Related: Chrysler sales jump; Ford, GM dip slightly

Nissan, for example, set new April sales records for both its small Rogue crossover and subcompact Versa models.  But demand, the maker said, was also up for the full-size Titan pickup as well as the big Quest minivan.

Also noteworthy was the fact that the industry, on the whole, maintained its momentum without having to ramp up incentives.  Quite the contrary.  OVerall, manufacturers trimmed rebates and other givebacks by an average 4.7 percent compared to March of this year, or about $120 a vehicle — with the average car, truck or crossover sold in April 2012 carrying incentives of $2,446, according to data collected by research firm TrueCar.com.
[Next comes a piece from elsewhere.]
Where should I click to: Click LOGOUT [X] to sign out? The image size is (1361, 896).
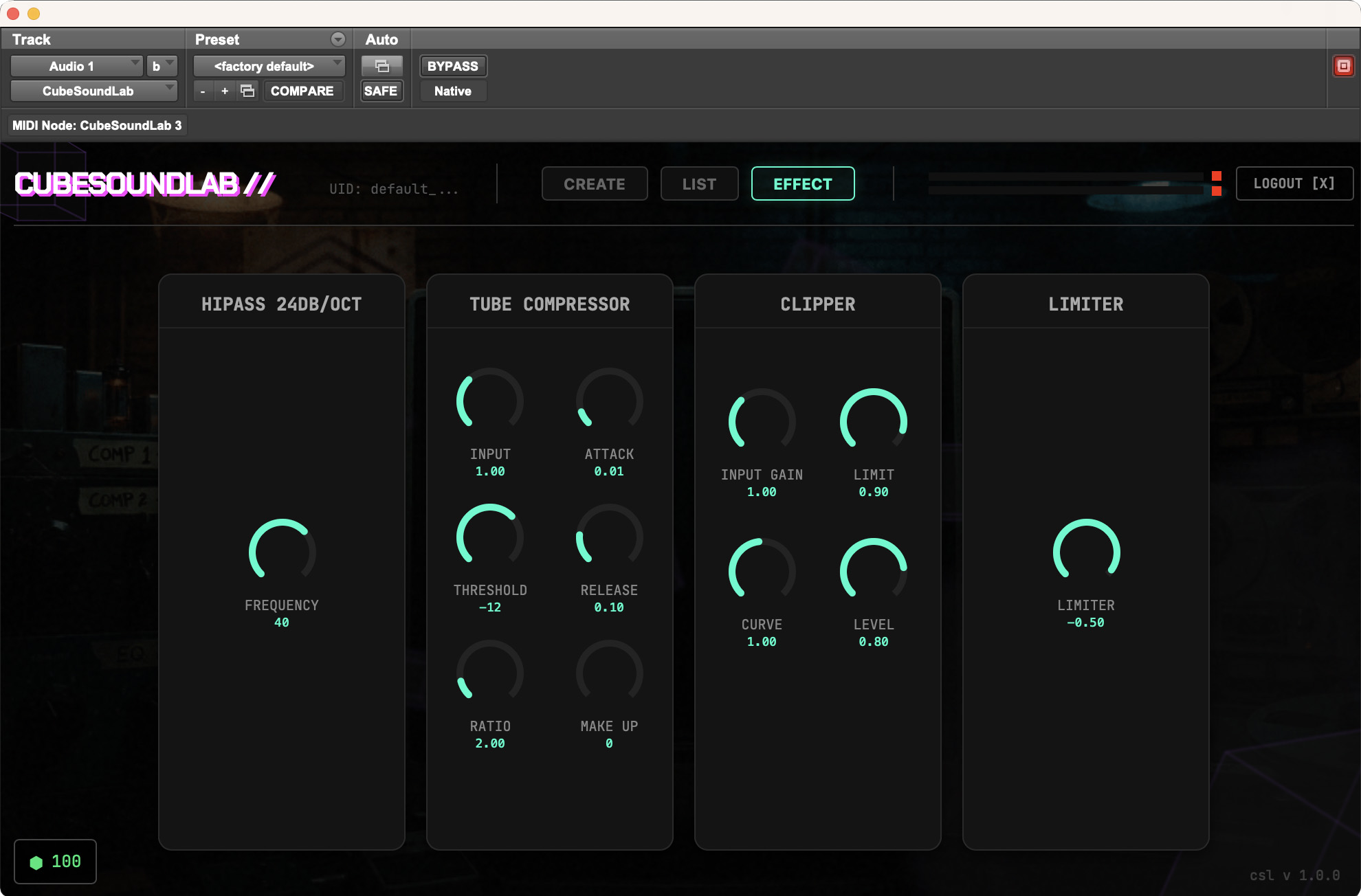pyautogui.click(x=1294, y=183)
There were a few exceptions, notably Honda ramped up spending by 8 percent for the month, to $2,398 per vehicle, while Toyota increased its givebacks 4.4 percent, to $1,823, said TrueCar.

“Incentives continued to decline for most automakers with the exception of Honda and Toyota as both are vying for recapturing their lost market share from last year,” said Jesse Toprak, TrueCar’s director of industry trends and insights. “Ford is now spending less on incentives as a percentage of their average transaction price then Honda.”

The spending did appear to pay off, however, with Toyota sales increasing 11.6 percent for the month while Honda’s rose 9.2 percent to April 2011. The incentives helped the smaller maker breathe some life back into its fading Accord line.  Long one of the nation’s top-sellers, that midsized sedan took an embarrassing slip in recent months, falling behind the Nissan Altima.  Accord was up 41 percent for the month, handily outpacing the Altima.